2. Hotspot — Sodwana Bay, KwaZulu Natal
Sodwana Bay offers a host of great dives but this one is all about Zambezi and Tiger sharks, spectacular whipcorals, game fishing, and blue and gold Fusiliers. You start from a 100 meter long ledge and reach depths of 27–30 meters. Two longnose Hawkfish hide under the overhang of black coral. There are caves, pinnacles and lots of sharks for the adrenalin junkies.
3. Clifton Rock — Cape Town
Clifton Rock sits in the Atlantic Ocean about 100 meters off the shore south-west of Cape Town. It encompasses an area with a large number of boulders, creating wonderful swim-throughs and secret spots for marine life including nudibranches, starfish, soft sponges and crayfish.
This is a great intro for new divers still getting into their swing and a great activity to enhance your long summer days with some sunbathing on the beach and a new experience that is both fun and definitely refreshing!
4. Uniforms — Sodwana Bay, KwaZulu Natal
This Sodwana Bay dive site is situated in iSimangaliso Wetland Park north of Durban. Known for its coral diversity, the best time for diving here is said to be between April and September even though that is when the water is at its coldest. If you prefer the summer water temperatures of about 25 degrees during the months of December and January you are set for a treat as this is the time the turtles lay their eggs.

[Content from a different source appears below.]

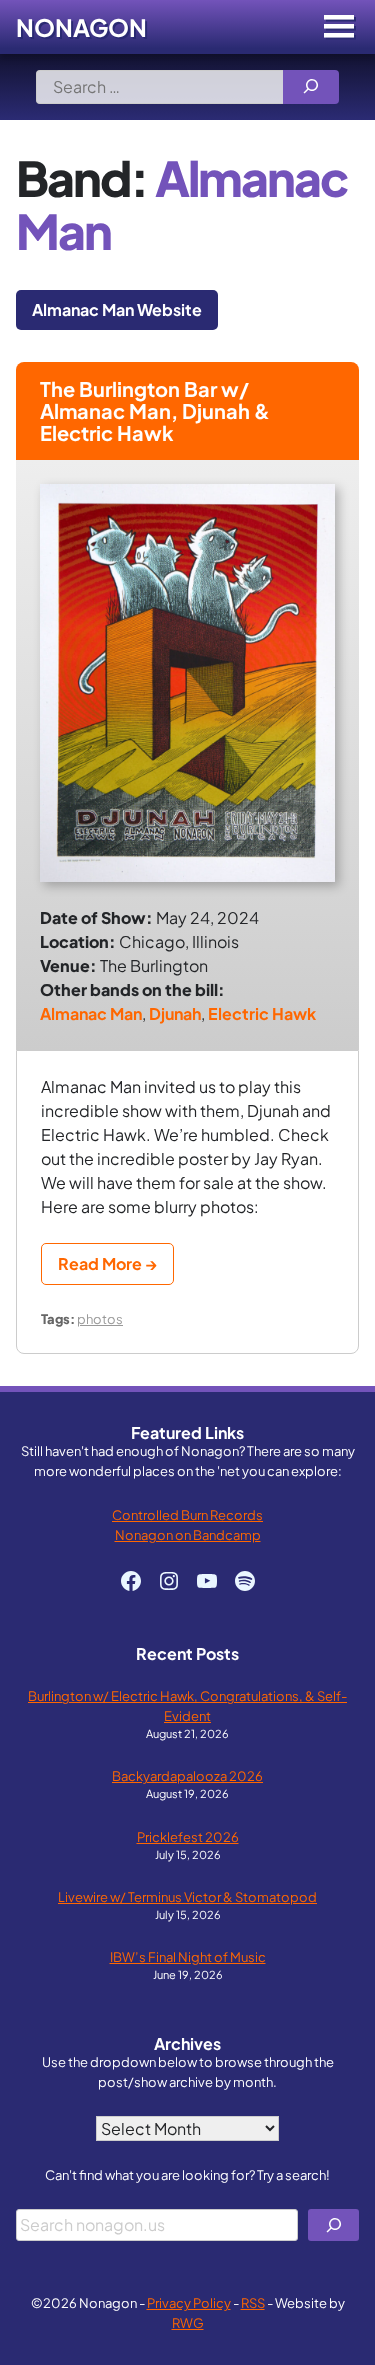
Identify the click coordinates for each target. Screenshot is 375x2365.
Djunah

5. Raggie Cave / Shark Alley — Aliwal Shoal, KwaZulu Natal
Two names for the same dive site situated off the coast of KwaZulu Natal at Aliwal Shoal. It is made up of an 80,000 year old sandstone reef and has been selected as one of the top ten dives sites of the world promising almost anything a diver can wish for. From June through November you are sure to see Ragged Tooth Sharks and in summer you are most likely to see Tiger sharks and Hammerheads!
6. Avalanche Reef — Port Elizabeth, Eastern Cape
Known for its beautiful coastal scenery, Port Elizabeth is a hub of outdoor water activities and offers some great dive sites. The water temperatures are definitely some of the coldest so if you own a dry suit it is advisable to use it.
This dive takes you to a gorgeous, densely populated coral reef – it’s an amazing experience that’s well worth braving those cold waters!
7. Haerlem Wreck — Port Elizabeth, Eastern Cape
This dive takes you to depths of about 18–21 meters. Haerlem Wreck is all that’s left of a navy frigate that, scuttled in 1987, has become an artificial reef perfect for divers. She has settled 21 meters below the surface, with her bow to the south and has created holes, nooks and crannies for the curious diver keen to encounter some shy sharks, a variety of fish and soft coral.
8. A Frame — Simonstown, Cape Town
Located 5km south of Simons Town, the A Frame area consists of 3 shore dives — one of which is also called the A Frame, said to be named after the small cave entrance shaped in an A. As you make your way from the white beach sand into the water it’s a perfect spot for a night dive. You can expect to see pipefish, lobsters, seals, several types of rays and some harmless sharks such as pyjama sharks and dogfish.
9. Storms River Mouth — Mossel Bay, Garden Route
Mossel Bay is well sheltered and offers one of the “mildest climates of the world”. This dive location is perfect for adrenaline junkies as it is well known for its shark cage diving where you will see Great Whites feeding. For those on the other end of the adrenalin-spectrum, Storms River Mouth is the location for you, as it is all about gorgeous reefs and big fish! With the drop off being quite tame it is also possible to do some night diving which is a whole new experience and very exciting.
10. Paquita Wreck — Knysna Heads, Garden Route
Situated in the small touristy town of Knysna, found on the Garden Route, this dive (to depths of up to 20 meters) promises to be one of the best wreck dives you will see around these parts. The Paquita, a 460 ton German vessel, ran ashore in 1903 when she struck the Knysna Heads en-route to Barbados. This dive is all about timing as it is located on the mouth of a large lagoon where tides get pretty rough.
Seahorses, Steenbras and gorgeous corals are just some of the marine life you will see.